EXTRACTED RECORDS →
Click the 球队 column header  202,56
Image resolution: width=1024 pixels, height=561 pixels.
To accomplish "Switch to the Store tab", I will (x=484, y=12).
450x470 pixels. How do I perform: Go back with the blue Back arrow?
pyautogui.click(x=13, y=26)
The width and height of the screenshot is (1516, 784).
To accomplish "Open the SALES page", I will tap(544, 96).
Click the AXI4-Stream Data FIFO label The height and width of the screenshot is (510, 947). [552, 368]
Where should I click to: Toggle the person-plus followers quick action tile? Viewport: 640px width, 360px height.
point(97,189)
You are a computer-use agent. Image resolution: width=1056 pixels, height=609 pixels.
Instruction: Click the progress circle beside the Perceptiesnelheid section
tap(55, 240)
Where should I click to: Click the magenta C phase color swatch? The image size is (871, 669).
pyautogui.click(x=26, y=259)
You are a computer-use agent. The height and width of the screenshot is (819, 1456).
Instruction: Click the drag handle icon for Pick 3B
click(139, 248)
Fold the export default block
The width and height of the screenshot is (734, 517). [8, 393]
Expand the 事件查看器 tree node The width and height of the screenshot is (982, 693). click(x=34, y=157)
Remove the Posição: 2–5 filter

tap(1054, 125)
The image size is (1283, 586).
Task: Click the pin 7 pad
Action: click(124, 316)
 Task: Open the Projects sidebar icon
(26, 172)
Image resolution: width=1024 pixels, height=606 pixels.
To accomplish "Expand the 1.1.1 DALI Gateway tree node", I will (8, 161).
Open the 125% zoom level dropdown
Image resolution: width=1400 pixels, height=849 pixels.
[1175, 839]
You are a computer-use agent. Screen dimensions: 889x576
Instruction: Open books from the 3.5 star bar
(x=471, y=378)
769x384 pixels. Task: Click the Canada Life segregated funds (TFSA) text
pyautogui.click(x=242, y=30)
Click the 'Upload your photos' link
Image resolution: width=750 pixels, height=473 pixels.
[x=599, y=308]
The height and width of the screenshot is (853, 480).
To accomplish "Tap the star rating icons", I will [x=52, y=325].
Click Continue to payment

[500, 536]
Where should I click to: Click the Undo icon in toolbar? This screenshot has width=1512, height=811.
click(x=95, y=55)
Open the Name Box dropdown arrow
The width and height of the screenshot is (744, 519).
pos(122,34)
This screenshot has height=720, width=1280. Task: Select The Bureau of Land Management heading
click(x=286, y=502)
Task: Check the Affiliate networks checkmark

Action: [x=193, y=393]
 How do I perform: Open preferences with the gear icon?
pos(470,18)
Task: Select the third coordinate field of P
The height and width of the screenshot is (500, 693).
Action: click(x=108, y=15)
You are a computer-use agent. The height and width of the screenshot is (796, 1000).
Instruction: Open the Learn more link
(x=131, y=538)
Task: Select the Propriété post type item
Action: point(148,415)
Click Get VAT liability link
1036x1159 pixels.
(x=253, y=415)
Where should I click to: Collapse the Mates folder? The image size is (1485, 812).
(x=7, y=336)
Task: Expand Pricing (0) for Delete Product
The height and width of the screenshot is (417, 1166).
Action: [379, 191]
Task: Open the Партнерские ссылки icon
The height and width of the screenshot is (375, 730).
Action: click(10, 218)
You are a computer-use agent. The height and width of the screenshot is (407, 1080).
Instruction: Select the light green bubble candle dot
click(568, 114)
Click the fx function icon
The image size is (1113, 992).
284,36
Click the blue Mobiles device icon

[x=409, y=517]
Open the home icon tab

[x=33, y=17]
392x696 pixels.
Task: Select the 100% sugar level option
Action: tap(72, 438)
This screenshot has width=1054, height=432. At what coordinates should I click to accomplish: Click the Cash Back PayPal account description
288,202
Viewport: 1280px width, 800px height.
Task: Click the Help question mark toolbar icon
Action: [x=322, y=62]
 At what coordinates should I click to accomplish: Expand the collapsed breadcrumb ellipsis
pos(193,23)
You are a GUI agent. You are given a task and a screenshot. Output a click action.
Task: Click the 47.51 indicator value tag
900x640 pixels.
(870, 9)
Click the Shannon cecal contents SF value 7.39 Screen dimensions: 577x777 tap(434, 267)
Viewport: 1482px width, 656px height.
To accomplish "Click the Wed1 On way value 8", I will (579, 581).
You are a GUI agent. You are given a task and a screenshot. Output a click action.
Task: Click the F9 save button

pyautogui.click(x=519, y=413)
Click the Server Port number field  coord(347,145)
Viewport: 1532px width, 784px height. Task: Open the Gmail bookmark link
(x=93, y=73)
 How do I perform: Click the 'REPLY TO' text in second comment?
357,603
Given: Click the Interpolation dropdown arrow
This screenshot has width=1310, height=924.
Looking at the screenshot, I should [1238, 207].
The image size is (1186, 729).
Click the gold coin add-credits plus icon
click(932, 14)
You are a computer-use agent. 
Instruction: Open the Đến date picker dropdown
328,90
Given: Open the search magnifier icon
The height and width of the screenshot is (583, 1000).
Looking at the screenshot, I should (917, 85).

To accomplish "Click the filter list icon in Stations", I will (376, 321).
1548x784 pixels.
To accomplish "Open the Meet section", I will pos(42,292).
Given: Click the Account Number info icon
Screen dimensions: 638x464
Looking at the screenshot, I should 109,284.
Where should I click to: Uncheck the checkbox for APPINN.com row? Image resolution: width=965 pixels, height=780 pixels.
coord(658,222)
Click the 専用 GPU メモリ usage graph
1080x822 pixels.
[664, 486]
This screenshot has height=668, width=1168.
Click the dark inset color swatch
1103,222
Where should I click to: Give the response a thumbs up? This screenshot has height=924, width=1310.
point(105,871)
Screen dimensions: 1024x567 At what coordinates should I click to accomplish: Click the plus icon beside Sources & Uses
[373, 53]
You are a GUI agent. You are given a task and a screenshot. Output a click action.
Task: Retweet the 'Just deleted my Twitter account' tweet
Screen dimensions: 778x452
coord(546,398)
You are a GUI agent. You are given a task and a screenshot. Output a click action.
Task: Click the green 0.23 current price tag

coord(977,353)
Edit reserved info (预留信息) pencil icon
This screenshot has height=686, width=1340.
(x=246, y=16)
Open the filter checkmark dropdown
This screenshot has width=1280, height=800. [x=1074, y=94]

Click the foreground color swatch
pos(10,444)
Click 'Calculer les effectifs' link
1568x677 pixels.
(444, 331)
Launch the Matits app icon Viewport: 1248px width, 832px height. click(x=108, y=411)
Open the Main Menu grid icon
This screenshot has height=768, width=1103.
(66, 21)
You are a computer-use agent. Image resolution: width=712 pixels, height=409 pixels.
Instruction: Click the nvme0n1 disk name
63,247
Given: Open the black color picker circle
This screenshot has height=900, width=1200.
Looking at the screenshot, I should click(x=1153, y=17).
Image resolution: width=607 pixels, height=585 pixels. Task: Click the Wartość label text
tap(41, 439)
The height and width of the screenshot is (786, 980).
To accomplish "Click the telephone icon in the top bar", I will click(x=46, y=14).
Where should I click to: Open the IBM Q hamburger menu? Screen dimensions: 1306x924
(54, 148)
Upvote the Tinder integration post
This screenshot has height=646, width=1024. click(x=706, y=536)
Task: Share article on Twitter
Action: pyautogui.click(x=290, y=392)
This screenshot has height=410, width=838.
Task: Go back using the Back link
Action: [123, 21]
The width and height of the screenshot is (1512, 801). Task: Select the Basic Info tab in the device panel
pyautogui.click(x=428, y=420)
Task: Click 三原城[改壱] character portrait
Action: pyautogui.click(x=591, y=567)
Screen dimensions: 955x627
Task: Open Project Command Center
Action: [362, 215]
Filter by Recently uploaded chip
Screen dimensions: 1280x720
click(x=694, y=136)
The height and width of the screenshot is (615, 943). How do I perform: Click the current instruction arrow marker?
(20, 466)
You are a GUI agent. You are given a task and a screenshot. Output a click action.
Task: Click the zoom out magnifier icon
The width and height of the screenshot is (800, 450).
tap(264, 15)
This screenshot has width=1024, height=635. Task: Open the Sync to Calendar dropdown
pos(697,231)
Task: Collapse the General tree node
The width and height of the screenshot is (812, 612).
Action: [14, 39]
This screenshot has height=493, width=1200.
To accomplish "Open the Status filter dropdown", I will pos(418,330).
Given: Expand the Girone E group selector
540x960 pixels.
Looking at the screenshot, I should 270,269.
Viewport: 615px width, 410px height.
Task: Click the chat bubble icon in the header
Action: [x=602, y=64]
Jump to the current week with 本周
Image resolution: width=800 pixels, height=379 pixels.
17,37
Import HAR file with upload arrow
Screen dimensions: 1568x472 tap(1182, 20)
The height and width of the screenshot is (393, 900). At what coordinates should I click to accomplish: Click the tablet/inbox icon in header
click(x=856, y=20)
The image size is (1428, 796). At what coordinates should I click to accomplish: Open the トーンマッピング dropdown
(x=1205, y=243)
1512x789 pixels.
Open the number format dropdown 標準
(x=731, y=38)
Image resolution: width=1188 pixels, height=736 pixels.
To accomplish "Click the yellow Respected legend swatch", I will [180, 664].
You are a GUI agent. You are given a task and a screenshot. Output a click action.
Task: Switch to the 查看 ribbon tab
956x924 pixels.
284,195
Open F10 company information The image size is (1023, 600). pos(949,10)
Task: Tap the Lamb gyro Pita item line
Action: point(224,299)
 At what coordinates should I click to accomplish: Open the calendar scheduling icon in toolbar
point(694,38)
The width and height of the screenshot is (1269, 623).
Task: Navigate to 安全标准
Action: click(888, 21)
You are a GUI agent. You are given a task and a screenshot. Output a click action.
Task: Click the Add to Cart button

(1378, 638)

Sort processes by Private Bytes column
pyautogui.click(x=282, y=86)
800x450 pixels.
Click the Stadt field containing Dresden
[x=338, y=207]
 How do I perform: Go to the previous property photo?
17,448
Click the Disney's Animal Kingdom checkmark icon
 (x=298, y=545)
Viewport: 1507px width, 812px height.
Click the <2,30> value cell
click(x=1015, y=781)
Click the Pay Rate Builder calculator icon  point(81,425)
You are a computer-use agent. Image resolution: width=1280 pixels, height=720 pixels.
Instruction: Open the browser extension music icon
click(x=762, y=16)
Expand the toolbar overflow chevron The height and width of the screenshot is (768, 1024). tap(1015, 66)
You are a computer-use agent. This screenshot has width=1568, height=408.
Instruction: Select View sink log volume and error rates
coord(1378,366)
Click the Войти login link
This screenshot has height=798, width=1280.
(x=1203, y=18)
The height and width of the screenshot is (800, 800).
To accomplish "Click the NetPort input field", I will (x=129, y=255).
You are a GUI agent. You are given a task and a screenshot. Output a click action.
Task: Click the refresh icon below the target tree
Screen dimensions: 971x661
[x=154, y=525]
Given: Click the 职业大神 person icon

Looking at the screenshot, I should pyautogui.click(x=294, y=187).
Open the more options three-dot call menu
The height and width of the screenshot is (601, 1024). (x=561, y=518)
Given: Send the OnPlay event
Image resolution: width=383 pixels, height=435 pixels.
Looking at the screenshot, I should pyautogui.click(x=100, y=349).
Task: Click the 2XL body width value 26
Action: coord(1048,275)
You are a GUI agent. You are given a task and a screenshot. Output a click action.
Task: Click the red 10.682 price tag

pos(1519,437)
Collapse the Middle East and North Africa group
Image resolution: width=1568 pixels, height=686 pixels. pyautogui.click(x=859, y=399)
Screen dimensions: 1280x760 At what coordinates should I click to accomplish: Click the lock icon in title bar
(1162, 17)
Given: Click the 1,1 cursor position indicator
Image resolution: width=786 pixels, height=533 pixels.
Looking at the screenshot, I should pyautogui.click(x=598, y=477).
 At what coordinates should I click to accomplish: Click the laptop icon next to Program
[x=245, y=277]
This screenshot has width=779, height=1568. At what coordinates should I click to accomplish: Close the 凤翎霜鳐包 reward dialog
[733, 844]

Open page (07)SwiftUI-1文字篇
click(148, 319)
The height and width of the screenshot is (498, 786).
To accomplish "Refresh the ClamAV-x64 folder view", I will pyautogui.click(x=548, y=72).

WORK TO COMPLETE → Among the lines above, repeat exactly those from the line with "Viewport: 1482px width, 656px height." to the line with "Click the Server", counting both ends.

EXERCISE ANSWER →
Viewport: 1482px width, 656px height.
To accomplish "Click the Wed1 On way value 8", I will (579, 581).
You are a GUI agent. You are given a task and a screenshot. Output a click action.
Task: Click the F9 save button

pyautogui.click(x=519, y=413)
Click the Server Port number field  coord(347,145)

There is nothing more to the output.